The VTF2 is a hammer, no doubt. Great sub that seems to handle everything I throw at it. I can only imagine the VTF3 is that and better.


You're going to love that CSiA6 center, by the way. It has definitely served me well. Those A9's are going to need some serious power to sing properly!!!! Great speakers, though!! Really nice stuff.

Back to the subs... I wouldn't hesitate to jump on either of HSU's.


----------



## Pigman (Nov 21, 2012)

Thanks, I am probably going to get the VTF-2. I don't think I can swing the VTF-3 unfortunately. I have a Denon AVR 987, 110 watts per channel.

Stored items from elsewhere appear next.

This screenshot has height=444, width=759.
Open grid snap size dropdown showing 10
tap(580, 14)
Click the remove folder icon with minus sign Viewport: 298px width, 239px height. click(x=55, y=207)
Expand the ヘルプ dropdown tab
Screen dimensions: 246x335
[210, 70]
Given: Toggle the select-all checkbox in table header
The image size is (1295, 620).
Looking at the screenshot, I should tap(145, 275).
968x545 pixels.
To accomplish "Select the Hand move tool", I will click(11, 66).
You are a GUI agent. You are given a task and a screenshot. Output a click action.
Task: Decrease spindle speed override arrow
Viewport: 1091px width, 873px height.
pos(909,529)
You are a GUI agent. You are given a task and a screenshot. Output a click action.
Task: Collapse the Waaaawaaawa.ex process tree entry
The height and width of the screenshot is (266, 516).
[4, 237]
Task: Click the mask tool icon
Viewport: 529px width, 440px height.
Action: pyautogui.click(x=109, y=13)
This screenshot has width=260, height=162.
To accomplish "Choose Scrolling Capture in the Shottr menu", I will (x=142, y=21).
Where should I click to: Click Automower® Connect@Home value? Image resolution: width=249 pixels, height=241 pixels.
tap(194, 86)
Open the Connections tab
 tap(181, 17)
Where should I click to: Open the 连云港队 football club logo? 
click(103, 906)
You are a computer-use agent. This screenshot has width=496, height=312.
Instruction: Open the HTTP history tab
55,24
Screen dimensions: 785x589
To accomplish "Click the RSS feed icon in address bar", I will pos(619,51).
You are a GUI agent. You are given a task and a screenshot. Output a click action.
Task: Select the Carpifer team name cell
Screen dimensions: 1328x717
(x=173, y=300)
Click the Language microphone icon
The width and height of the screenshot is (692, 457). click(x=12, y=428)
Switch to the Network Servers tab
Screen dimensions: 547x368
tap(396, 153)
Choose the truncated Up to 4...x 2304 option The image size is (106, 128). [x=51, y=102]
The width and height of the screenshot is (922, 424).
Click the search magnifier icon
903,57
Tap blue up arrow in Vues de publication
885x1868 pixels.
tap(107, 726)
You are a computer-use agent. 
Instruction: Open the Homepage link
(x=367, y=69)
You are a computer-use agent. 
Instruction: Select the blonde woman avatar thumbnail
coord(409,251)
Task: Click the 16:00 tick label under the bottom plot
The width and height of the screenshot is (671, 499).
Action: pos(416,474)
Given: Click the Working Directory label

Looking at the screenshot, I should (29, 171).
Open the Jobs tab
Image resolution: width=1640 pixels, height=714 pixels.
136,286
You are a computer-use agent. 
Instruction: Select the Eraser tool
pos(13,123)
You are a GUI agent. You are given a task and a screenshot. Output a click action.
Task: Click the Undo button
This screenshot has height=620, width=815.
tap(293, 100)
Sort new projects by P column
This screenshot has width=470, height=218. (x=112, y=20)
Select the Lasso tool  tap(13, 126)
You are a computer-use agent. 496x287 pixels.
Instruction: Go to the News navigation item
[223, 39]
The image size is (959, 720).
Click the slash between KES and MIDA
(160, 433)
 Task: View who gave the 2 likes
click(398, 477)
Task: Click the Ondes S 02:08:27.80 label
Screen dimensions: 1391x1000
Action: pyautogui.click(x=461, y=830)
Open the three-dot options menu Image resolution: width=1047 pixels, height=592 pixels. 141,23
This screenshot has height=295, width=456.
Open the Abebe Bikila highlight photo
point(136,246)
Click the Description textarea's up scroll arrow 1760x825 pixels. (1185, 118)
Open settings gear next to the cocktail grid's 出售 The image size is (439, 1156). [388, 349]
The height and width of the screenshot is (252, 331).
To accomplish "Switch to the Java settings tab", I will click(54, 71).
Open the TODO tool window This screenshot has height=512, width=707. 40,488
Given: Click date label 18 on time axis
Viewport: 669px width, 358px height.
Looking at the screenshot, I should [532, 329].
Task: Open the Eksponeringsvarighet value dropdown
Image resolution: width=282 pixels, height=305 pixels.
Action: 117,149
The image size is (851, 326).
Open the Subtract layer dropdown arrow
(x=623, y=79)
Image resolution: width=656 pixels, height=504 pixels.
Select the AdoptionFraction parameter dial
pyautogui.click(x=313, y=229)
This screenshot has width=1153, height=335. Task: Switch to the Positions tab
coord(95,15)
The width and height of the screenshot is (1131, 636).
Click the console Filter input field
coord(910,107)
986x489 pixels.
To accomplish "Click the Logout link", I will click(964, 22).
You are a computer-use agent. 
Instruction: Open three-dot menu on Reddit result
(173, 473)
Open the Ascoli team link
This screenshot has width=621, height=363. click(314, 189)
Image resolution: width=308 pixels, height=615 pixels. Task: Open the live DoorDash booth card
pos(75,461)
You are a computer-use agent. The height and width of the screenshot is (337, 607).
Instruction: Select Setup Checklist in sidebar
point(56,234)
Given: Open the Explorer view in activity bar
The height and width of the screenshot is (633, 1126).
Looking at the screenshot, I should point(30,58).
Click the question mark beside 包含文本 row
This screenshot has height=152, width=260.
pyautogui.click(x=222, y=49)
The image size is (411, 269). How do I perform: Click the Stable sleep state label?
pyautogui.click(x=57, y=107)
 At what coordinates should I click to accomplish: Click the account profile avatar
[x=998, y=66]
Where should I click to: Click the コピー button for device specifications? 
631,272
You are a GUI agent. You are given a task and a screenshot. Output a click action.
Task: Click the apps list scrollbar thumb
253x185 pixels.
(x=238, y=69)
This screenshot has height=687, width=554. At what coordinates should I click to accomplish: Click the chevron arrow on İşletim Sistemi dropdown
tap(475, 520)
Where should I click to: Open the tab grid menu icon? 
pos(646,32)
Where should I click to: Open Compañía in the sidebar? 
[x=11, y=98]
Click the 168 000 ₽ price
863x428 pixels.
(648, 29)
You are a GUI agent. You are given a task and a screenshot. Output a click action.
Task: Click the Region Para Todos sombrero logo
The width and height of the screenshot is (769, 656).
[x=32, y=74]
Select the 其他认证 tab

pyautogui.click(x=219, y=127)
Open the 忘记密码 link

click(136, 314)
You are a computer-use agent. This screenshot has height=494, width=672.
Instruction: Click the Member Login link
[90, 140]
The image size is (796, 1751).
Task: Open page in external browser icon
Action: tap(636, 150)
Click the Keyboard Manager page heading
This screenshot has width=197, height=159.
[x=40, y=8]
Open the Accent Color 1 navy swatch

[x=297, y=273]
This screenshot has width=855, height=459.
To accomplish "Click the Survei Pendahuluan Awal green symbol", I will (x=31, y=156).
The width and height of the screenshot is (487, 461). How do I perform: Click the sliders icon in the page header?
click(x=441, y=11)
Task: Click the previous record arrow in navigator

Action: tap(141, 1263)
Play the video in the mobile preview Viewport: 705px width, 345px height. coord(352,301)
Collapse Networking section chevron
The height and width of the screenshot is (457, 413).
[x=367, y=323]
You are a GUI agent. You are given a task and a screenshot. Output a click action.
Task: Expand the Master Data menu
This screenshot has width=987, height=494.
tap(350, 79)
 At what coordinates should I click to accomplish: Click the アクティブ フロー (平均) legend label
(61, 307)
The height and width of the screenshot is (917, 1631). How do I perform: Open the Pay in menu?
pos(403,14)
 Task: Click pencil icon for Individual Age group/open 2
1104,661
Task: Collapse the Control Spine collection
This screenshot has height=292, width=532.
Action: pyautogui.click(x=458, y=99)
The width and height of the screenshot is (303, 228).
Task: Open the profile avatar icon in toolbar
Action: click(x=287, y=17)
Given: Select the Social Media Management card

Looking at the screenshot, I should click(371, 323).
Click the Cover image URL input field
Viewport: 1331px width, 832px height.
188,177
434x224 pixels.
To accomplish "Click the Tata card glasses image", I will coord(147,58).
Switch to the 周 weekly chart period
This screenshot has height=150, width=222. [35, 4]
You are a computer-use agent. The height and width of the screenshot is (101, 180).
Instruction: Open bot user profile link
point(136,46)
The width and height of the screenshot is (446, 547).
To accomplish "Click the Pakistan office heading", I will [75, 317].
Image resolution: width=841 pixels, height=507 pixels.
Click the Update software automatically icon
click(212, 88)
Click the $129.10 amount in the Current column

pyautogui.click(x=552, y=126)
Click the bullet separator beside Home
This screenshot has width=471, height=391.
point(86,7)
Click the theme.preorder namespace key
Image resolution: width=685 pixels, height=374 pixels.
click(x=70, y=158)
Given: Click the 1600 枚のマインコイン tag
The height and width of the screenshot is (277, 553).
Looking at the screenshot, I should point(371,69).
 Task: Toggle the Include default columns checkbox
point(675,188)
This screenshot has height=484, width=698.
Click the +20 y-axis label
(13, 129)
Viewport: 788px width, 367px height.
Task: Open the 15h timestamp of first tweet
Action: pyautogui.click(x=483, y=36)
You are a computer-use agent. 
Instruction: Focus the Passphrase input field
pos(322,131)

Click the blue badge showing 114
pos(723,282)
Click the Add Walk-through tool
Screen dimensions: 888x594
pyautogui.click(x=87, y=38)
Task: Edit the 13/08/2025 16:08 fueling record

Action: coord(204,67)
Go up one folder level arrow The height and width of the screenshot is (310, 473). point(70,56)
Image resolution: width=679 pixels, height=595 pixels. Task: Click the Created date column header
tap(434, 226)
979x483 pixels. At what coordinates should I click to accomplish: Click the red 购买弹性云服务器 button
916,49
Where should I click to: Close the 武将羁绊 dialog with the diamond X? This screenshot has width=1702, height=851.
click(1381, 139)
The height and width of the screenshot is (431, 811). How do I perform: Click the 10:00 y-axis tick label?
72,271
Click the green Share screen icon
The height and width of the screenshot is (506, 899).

The RTI A9's seem pretty loud and incredibly clean and warm where music is concerned. I also think I don't have my receiver set up properly as far as the crossover goes. I think my crossover is et to 40 for all of my speakers. Shouldn't it be higher than that? I would think the sub should handle everything from at least 60 on down right?


----------



## Todd Anderson (Jul 24, 2009)

Typically the Sub is crossed-over at 80Hz... if you were only running 2 channel (Because those beastly A9's have an amazing array of woofers), you could probably just set it at 60 and run with it. But you have to take that CSiA6 into consideration. 60 might be cutting it too close.

Me, personally, I would start with the crossover set to 80. You could always experiment and see if changing it has a good or bad effect.


You won't be disappointed with the VTF-2. It is a beast at a great price point. I don't think anyone will dispute that. Great sub... read the instructions carefully to make sure you understand what mode you want to run it in (Q control... and how many ports to plug). HSU has great customer support and they are quick to respond to calls and email.

As for the A9's... I only run A5's as my mains (so I don't have any first hand experience) but my understanding is that they really need external amplification to be powered properly. But, if you are having good luck with them (and, adding a sub in will help to take some of the burden off of the A9's)... roll with it!

Enjoy that great set-up of yours!


----------



## Todd Anderson (Jul 24, 2009)

By the way... you might be interested in this RTiA review from Secrets of Home Hi Fi:

http://www.hometheaterhifi.com/surround-sound-speaker-systems/surround-sound-speaker-systems-reviews/polk-rtia-51-home-theater-speaker-system.html

They awarded the Polk RTiA a "Best Of 2011" award...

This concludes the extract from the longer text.